近一年没有见面,尤木根比以前更黑更精干,看来田庄的日子有益于他的身体健康,笑容里带着阿谀还是他以前的掌柜模样,这点倒没有大的改变,只能说没了丁氏,尤木根的笑容里不再有贪婪。
秦氏觉得兄妹见面有自己的话说,她本想在外面等候,伯夫人要她进来,她不想单独和哥哥说话,也不知道应该说些什么。
尤木根对她作个揖后,倒和秦氏多说几句,秦氏问他田庄上住的可好,也就是这些话。
短暂的沉默以后,尤木根堆笑道:“妹妹,人都说你比先儿更好了,哥哥我早就想来看看你,总算你肯答应,见到你好,我就放心......”
伯夫人听不下去:“你有话明说。”
尤木根噎住,秦氏笑了笑:“舅老爷有话就尽管说吧,夫人是您的妹妹,能办到的不会推辞。”

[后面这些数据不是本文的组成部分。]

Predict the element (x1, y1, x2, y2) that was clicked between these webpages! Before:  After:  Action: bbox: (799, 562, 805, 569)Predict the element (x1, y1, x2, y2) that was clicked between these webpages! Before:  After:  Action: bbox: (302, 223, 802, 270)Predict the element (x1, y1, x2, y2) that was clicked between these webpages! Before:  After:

承平伯夫人缩缩肩膀,把玩自己的茶碗,薄玉玲珑杯,是承平伯生前给她的那套,她特别喜欢绿茶叶在碗内沉浮,像看个皮影戏一样的有趣。
尤木根瞄到她的态度,低下头不知道怎么是好,丫头送点心进来,秦氏让了让,就便道:“舅老爷,夫人在这里听着,你和我说也是一样,田庄子往这里可不近,你要是不说,再来不知道是哪年。”
尤木根搔搔头,又偷偷看一眼低着头不肯抬的承平伯夫人,她的冷淡写满全身,可是他想到什么,鼓起勇气般的深呼吸几下,向着秦氏陪笑:“姨娘,您和妹妹都是大好人儿,救我的命,给我地种,管我吃管我穿,我不应该再来麻烦你们。”
秦氏含笑等着,伯夫人也支着耳朵。
“可是我还不老,我我.....我想娶妻。”
承平伯夫人瞪向他,眼神又写满丁氏丁氏这样的字样,尤木根忙道:
“妹妹,这回哥哥学的乖,丁氏那样害我命的人跪下来求也不成。”
伯夫人冷笑:“丁氏只害你的命吗?丁氏为什么害你的命!”她腾的站了起来,所有在承平伯去世后欺负她的人,她都不会忘记,牢记未必是记仇记恨,而是避免下回如此,卷财而走的姬妾和家人和丁氏相比,丁氏更为可恨,姬妾和家人并没有过多的往来,丁氏却是享受尤二姑娘几年的劳作,姬妾和家人事先没有欺压过二姑娘,她们是认为伯府没了伯爵就没有前程,丁氏却是卖姑为妾,进门就以卖小姑子为人生大事。
别人的人生大事要么金榜题名,要么如意配偶,像丁氏这样卖小姑子赚大钱的实属稀有动物。
而像尤木根这样不念兄妹之情,仗着比二姑娘大几岁就欺压她的也同样是稀有动物,如果尤二姑娘大尤木根几岁,尤木根也欺压不到她,区别不就是大的那几岁。